* **Exercise instructions**: Can you rewrite all the records with every "screenshot" replaced by "screen capture", changing nothing else and leaving the pictures out?

[Stored data Boundary: Start]

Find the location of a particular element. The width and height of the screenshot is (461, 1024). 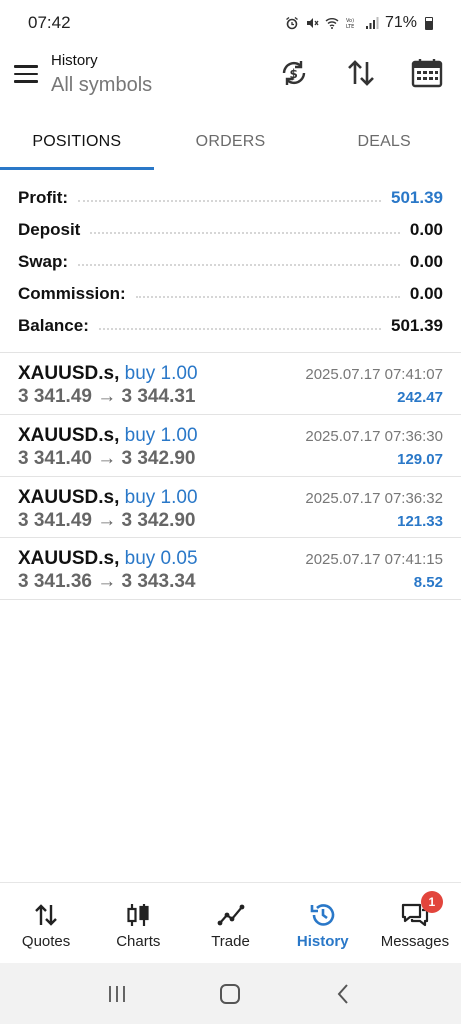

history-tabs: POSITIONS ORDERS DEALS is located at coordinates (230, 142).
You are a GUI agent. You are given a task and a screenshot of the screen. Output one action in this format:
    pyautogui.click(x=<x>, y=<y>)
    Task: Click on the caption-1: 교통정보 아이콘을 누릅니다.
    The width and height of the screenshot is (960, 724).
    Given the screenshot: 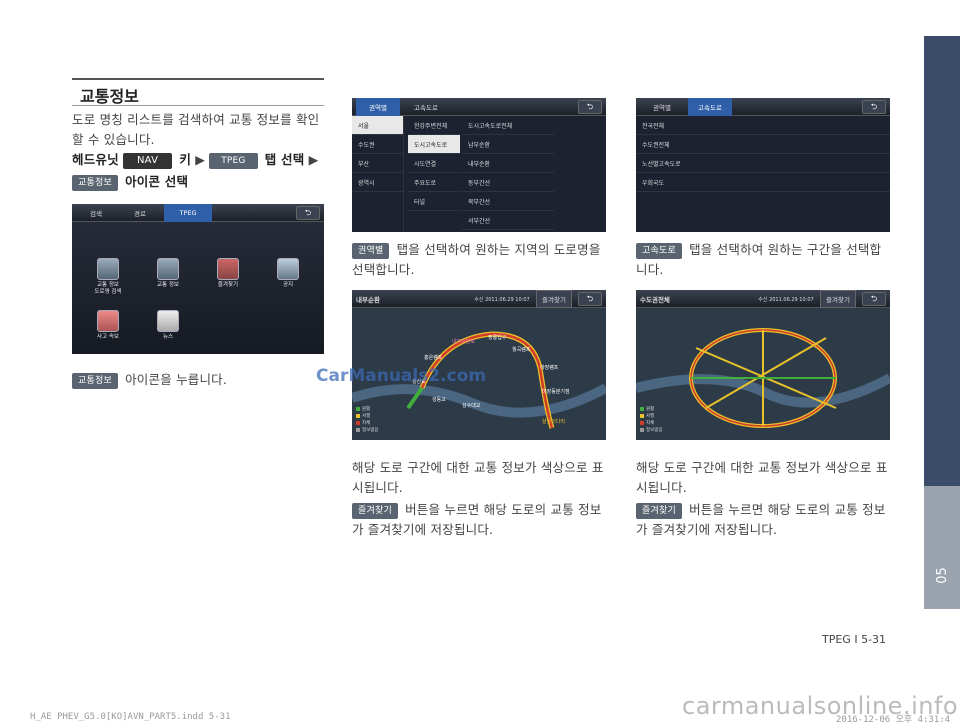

[Stored data Boundary: End]

* **Expected output**:
Find the location of a particular element. The width and height of the screen capture is (461, 1024). 

history-tabs: POSITIONS ORDERS DEALS is located at coordinates (230, 142).
You are a GUI agent. You are given a task and a screen capture of the screen. Output one action in this format:
    pyautogui.click(x=<x>, y=<y>)
    Task: Click on the caption-1: 교통정보 아이콘을 누릅니다.
    The width and height of the screen capture is (960, 724).
    Given the screen capture: 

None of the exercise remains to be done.